Historically, delayed draw term loans (“DDTLs”) were generally seen in the middle market, non-syndicated world of leveraged loans. DDTLs were used in bespoke arrangements by borrowers who wanted to get incremental committed term loan capacity (often for future acquisitions or expansions) but wanted to delay the incurrence of the additional debt (and thus the additional interest expense) until the funds were needed. DDTLs were provided by middle market lenders who, in contrast with investors in syndicated loans, were comfortable holding longer-term commitments on their balance sheets. But since 2017 we have seen a rise of DDTLs in the larger, broadly syndicated leveraged loan market. Recent leveraged loan transactions with DDTLs include Spectrum Plastics, Convergint Technologies, PetVet, Worldstrides and Shutterfly, to name a few. These deals range in size from $400 million – $800 million, which is well above the size of deals that would typically have had a DDTL.

While the fee structure for DDTLs has always been a negotiated point and has varied based on the actual arrangements, sponsors/borrowers and debt providers, the migration of the DDTL tranche ‘upmarket’ has put the spotlight on some of those economics: DDTLs carry ticking fees akin to commitment fees, which are payable during the commitment period on the unused portion of the DDTL commitment.
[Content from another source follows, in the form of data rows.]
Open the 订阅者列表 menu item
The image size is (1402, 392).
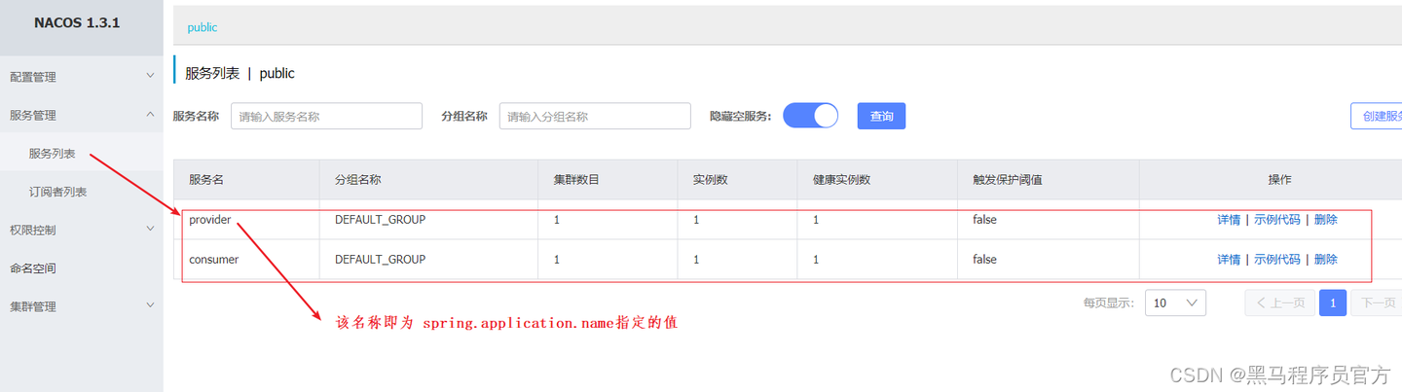58,192
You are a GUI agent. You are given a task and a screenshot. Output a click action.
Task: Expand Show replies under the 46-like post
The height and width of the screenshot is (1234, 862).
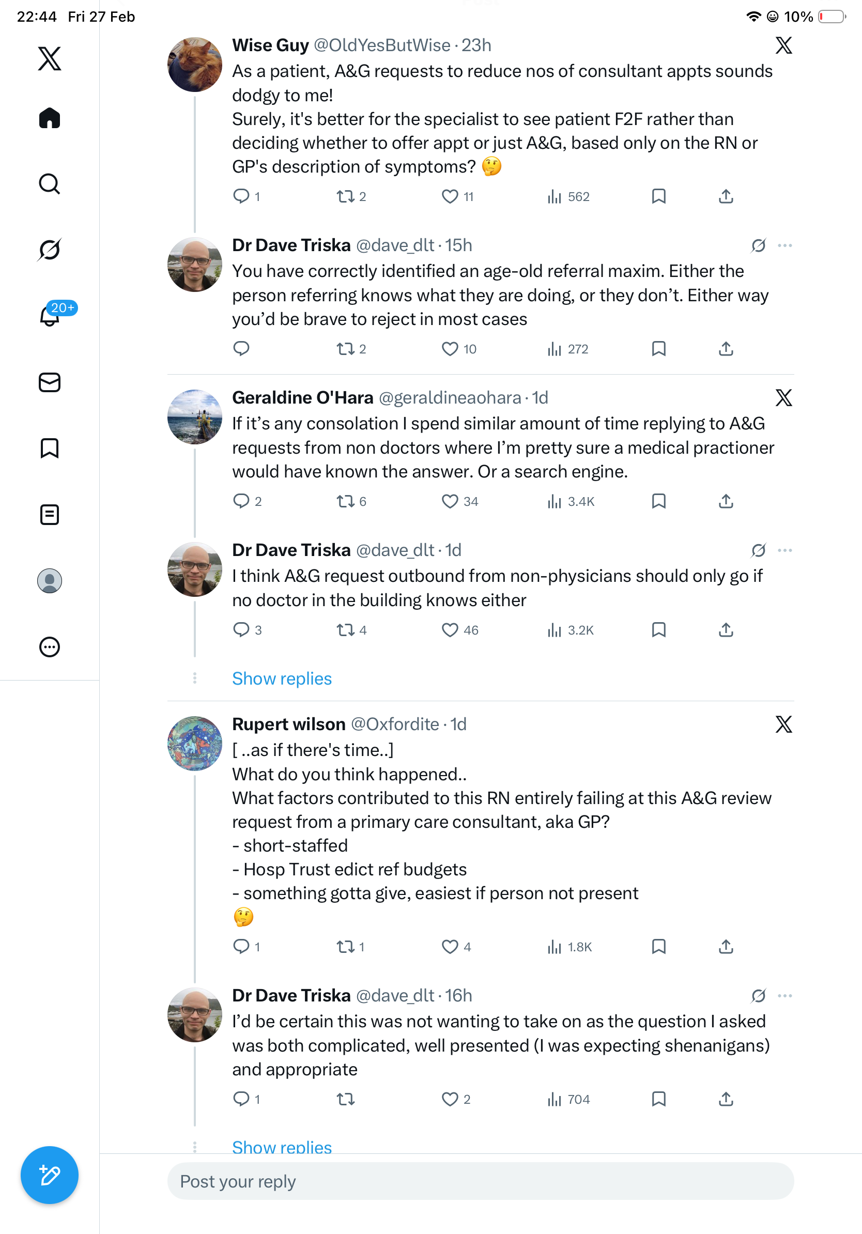click(282, 678)
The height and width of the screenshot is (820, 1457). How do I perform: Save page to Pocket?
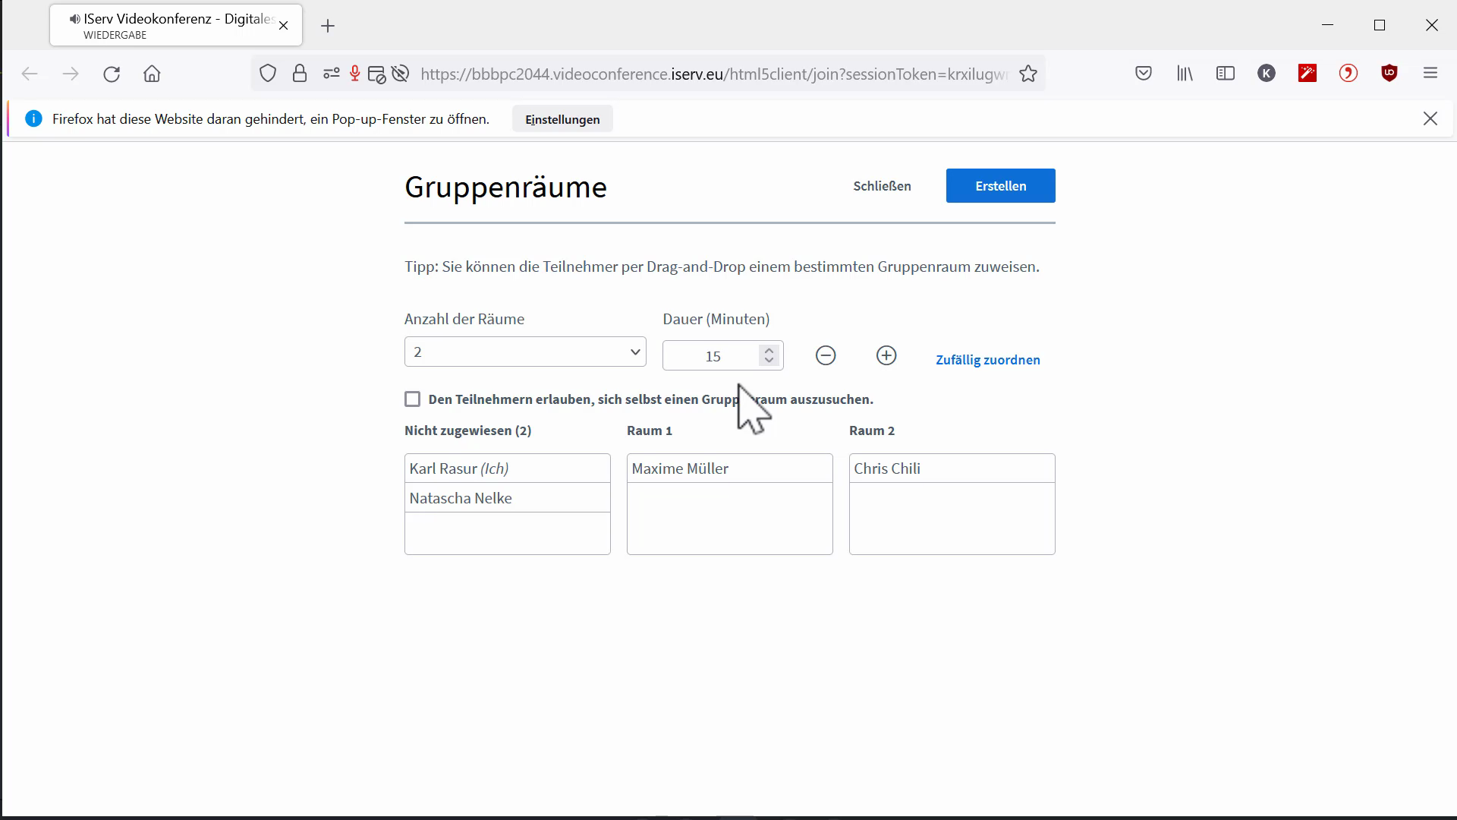point(1143,73)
In syndicated term loan financings, ticking fees have often been priced at half the margin within some period of time after closing, ratcheting up to the full margin at some point thereafter (usually six months to one year). However, in a recent deal, a strong sponsor was able to secure a DDTL in a large-cap transaction with the ticking fee set at 1% for the entire two years of the DDTL commitment period. Parties further continue to negotiate the upfront fee/OID structure for DDTLs, i.e., what percentage of such fees are payable at closing and what percentage are payable at draw. The increased use of the DDTL in the leveraged loan market is also driving longer commitment periods. DDTLs used to be available for three, six or 12 months, but the DDTLs in the recent deals are available for up to two years. Further negotiations may be around conditionality for the delayed draw and use of proceeds.

The spread of the DDTL from the non-syndicated market to the syndicated market can be attributed to a few factors. The first likely cause is the continued strength of borrowers in the leveraged loan market as a whole. Demand for yield continues to exceed supply in the leveraged loan market and sponsors and borrowers are well-positioned to negotiate for new and better instruments and terms. Additionally, DDTLs have proven to be a very useful tool for private equity firms that invest in platform deals with buy-and-build strategies. The DDTL provides borrowers with committed financing for post-closing acquisitions without the need to go through the (often more costly and lengthy) process of raising additional commitments, all the while keeping the revolver undrawn. The additional cost associated with the portion of the underwriting and upfront fees payable at closing and the ticking fee may very well be worth it, if the pipeline of acquisitions is strong enough so that there is little risk that the DDTL (or a meaningful portion thereof) will expire undrawn. We can expect more movement on DDTL terms if the structure remains available and becomes more widely used within the broadly syndicated loan market.